I love firefox and prefer not to use anything else. Suggestions on some of you have tackled this, or what your setup is like?

reparsed
February 21st, 2008, 09:13 PM
How about a portable browser? I use OperaTor for my Tor browsing. There is also xB Browser (formerly TorPark?).

Fontaine
February 21st, 2008, 09:36 PM
So you use OperaTor for safe browsing, and then firefox for unsafe..and just run them simultaneously?
sorry if i sound like schmuck on this. :)

reparsed
February 21st, 2008, 09:41 PM
{QUOTE-> So you use OperaTor for safe browsing, and then firefox for unsafe..and just run them simultaneously?
sorry if i sound like schmuck on this. :) <-QUOTE}

I have used them concurrently without any problems.

Fontaine
February 21st, 2008, 10:11 PM
Thanks for the prompt replies.

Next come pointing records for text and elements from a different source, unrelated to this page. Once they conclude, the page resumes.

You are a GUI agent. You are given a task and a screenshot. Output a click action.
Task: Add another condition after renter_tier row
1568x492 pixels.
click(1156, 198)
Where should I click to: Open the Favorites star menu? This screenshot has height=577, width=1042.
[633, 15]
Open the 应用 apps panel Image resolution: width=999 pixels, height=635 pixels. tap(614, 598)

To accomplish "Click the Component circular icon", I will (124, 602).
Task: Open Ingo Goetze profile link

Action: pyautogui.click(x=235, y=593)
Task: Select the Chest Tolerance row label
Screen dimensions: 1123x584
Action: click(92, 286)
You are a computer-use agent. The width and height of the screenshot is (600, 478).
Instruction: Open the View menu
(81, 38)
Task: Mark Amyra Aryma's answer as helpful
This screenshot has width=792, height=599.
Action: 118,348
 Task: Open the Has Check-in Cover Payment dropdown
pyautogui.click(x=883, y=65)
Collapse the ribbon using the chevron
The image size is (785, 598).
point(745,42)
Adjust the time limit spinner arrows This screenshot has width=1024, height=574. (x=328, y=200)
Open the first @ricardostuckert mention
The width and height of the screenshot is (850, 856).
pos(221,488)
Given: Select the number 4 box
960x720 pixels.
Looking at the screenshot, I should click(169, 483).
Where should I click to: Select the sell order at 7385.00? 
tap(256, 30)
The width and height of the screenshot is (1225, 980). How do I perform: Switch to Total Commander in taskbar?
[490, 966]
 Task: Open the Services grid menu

I use portable firefox on a stick when away from my computer. I'm going to test out opera also and adopt that method. Good advice, thanks.

SteveTX
February 22nd, 2008, 08:23 PM
{QUOTE-> On the Tor site, it says that one might consider using two browsers, one for safe browsing and the other for unsafe. I have Tor configured to work with Firefox (via the TorButton addon). If I wanted to use a browser for 'unsafe' browsing, then I am assuming I would have to use something other than firefox? I assume this because even if I open two browsers, if I enable Tor in one, it is enabled in both.
I love firefox and prefer not to use anything else. Suggestions on some of you have tackled this, or what your setup is like? <-QUOTE}

You can use xB Browser. It automatically runs and manages Tor, and you can use firefox at the same time without interference.

markymoo
February 22nd, 2008, 10:15 PM
You don't need 2 browsers use this TorButton. An addon for Firefox. https://addons.mozilla.org/en-US/firefox/addon/2275

You click it and it disables Tor click it again and it enables Tor. Quick and Simple.

SteveTX
February 22nd, 2008, 10:27 PM
Last time I checked, TorButton comingles session cookies, making you trackable at every website, in addition to totally ignoring flash cookies altogether, etc. Lots of big differences that Torbutton doesn't cover.

markymoo
February 22nd, 2008, 10:56 PM
well i haven't tested it thorougly which is a major need with security software so it does the opposite of what its claiming? have you tried the most recent version?

https://torbutton.torproject.org/dev/

if you checkout the Link Feb 1st those are are all new features which address what you saying it hasn't got.

SteveTX
February 24th, 2008, 11:35 PM
It appears that it still doesn't have Flash protection. But Mike Perry is a smart guy, and I bet it will eventually, now that we have it. Want to guess where a lot of those features first appeared? That is the difference between innovation and imitation. The inherent problem with TorButton is that you're always trying to clean up after the browser and its unexpected or dirty behaviors. So we dropped TorButton altogether and just hardwired the browser to do we wanted.

markymoo
February 25th, 2008, 01:56 PM
I believe that's Mike Perry 3rd incarnation of a Tor application. Do i know where those features originally came from? that depends what features exactly. One of the good earliest webproxy filtering programs i can remember was Proxomitron about 1998.